## STORED DATA
==========
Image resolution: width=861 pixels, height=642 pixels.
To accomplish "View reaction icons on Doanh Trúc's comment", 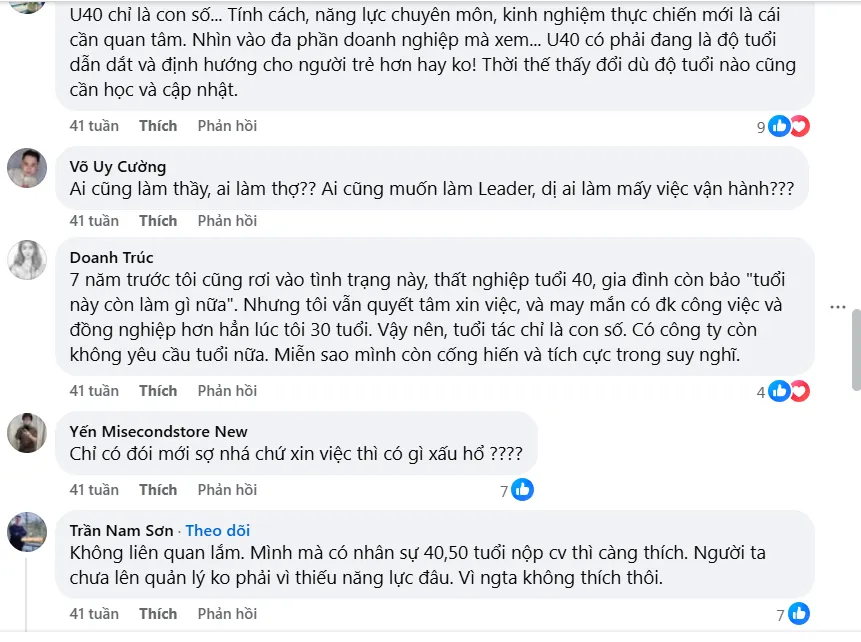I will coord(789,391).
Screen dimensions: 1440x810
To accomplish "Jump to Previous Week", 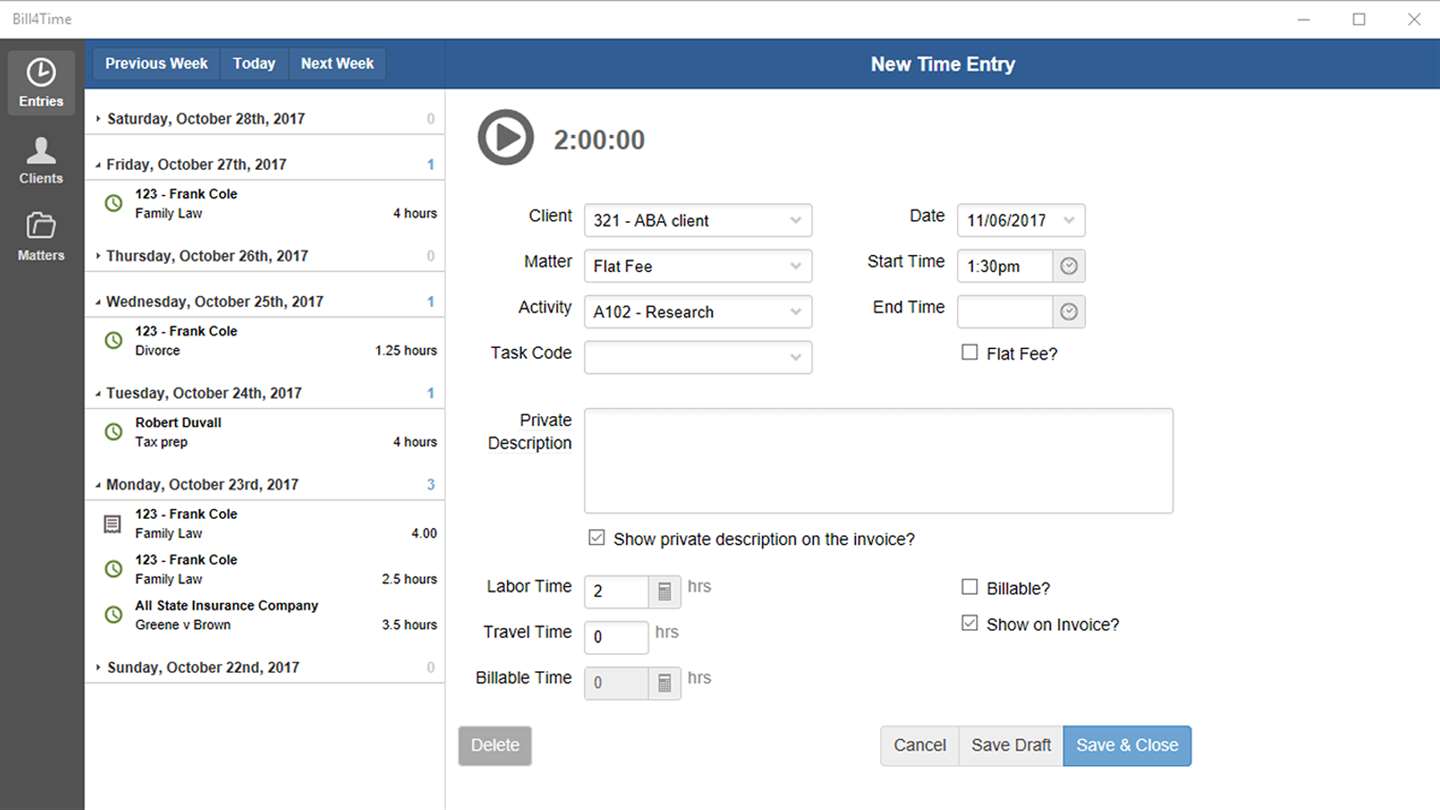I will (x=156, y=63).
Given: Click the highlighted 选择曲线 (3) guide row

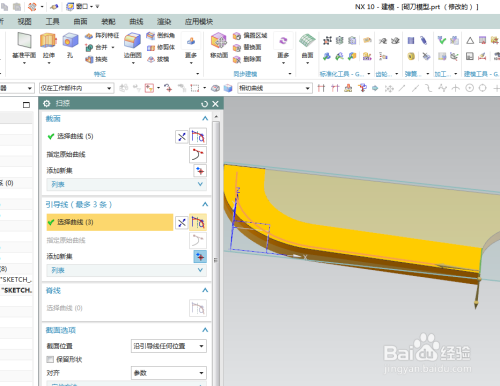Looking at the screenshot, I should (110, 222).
==========
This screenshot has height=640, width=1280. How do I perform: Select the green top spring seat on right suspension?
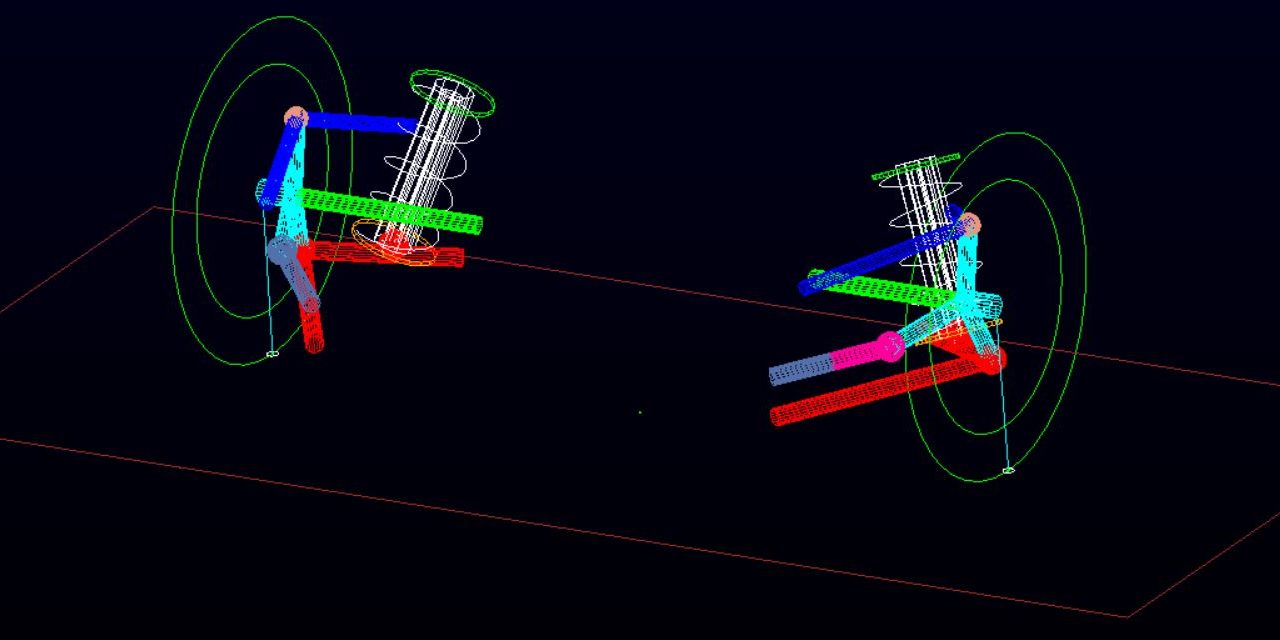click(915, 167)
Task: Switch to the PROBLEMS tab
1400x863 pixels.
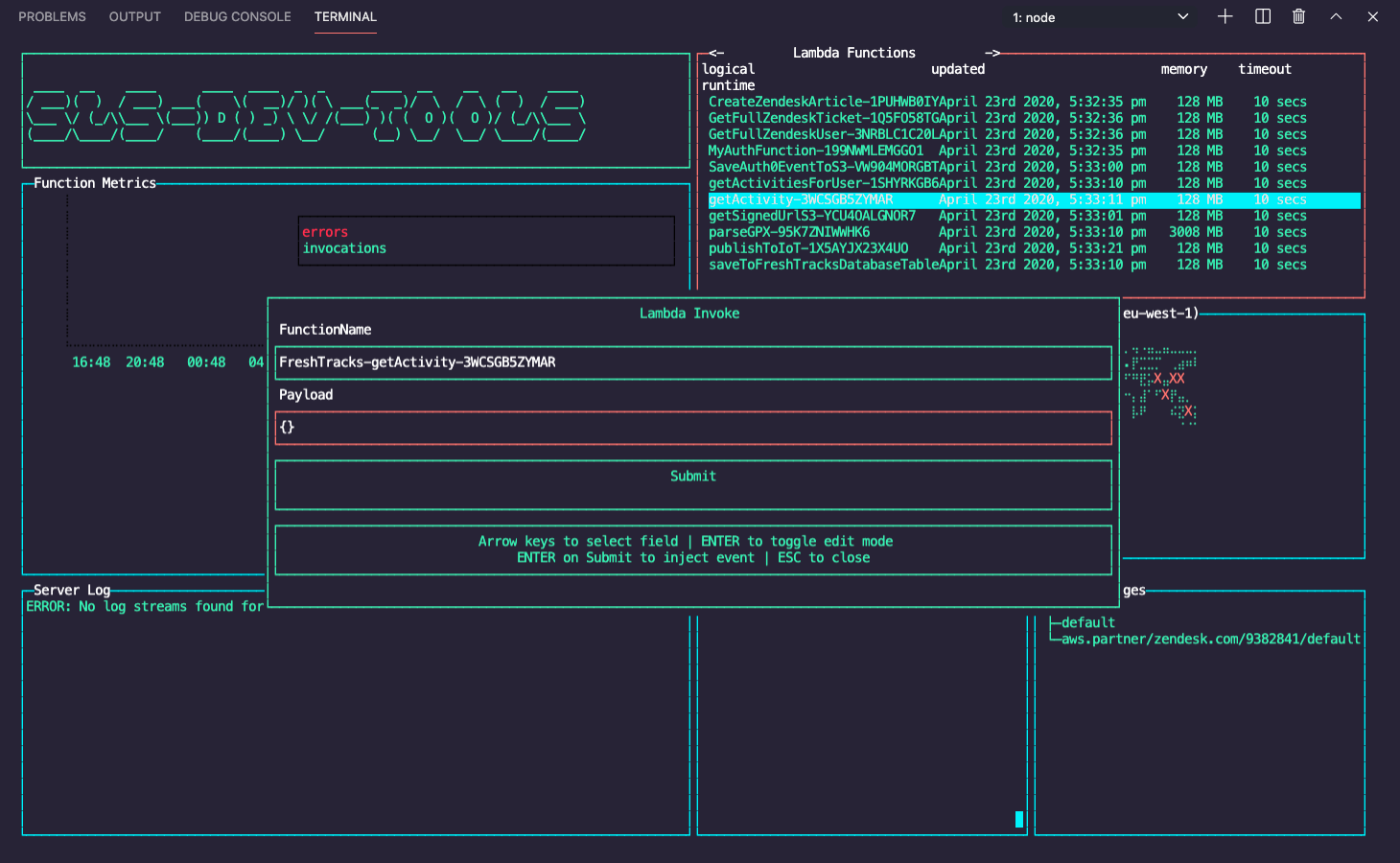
==========
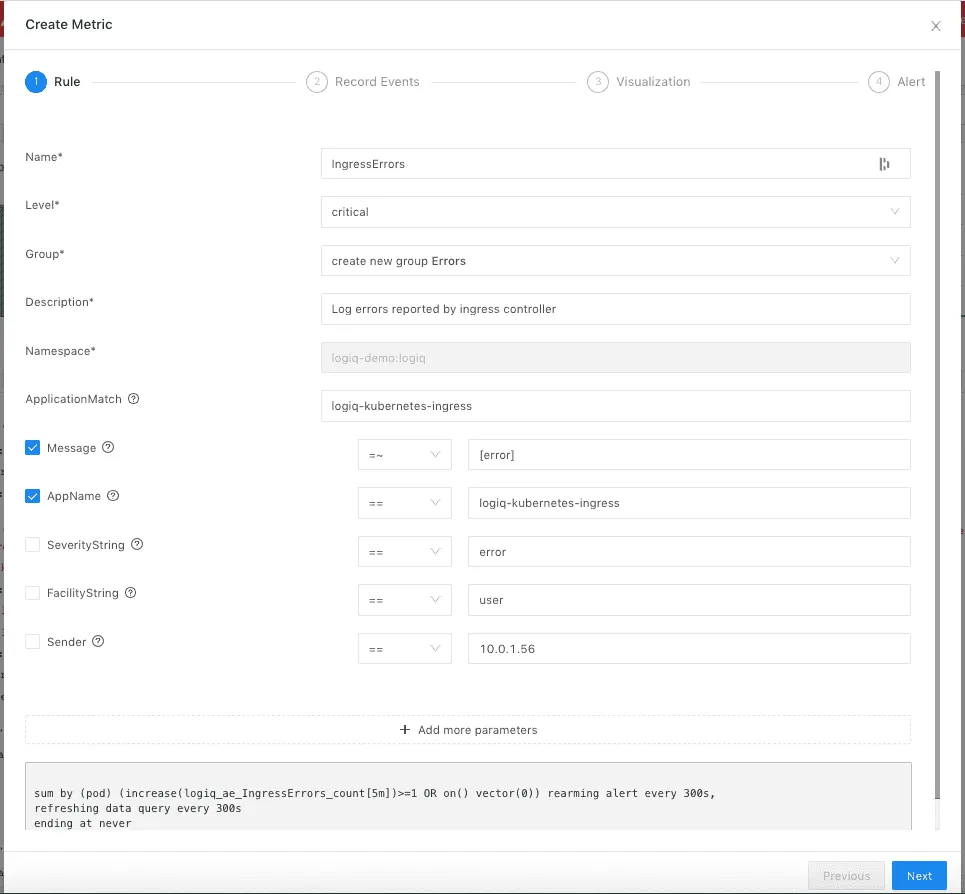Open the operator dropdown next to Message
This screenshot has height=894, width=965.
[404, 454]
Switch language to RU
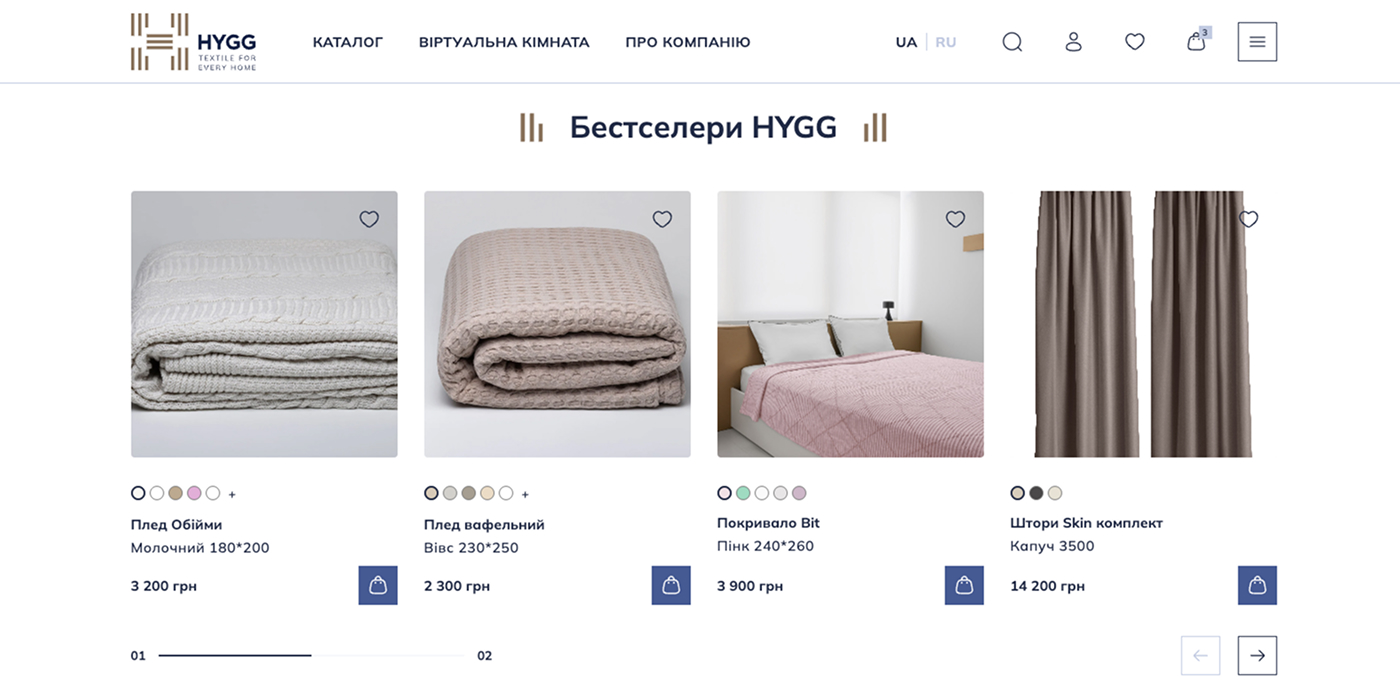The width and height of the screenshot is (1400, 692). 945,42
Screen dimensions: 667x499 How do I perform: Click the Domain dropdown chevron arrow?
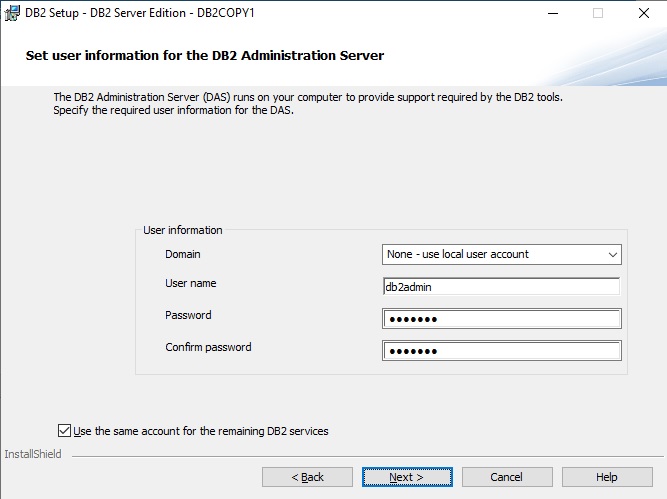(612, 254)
==========
## EXERCISE BRIEF
Taking the entries above, restate exactly those lines that fall between the line with "Task: Switch to the PROBLEMS tab" and the line with "1400x863 pixels.", keeping both of those lines too.

## RESULT OF THE EXERCISE
Task: Switch to the PROBLEMS tab
1400x863 pixels.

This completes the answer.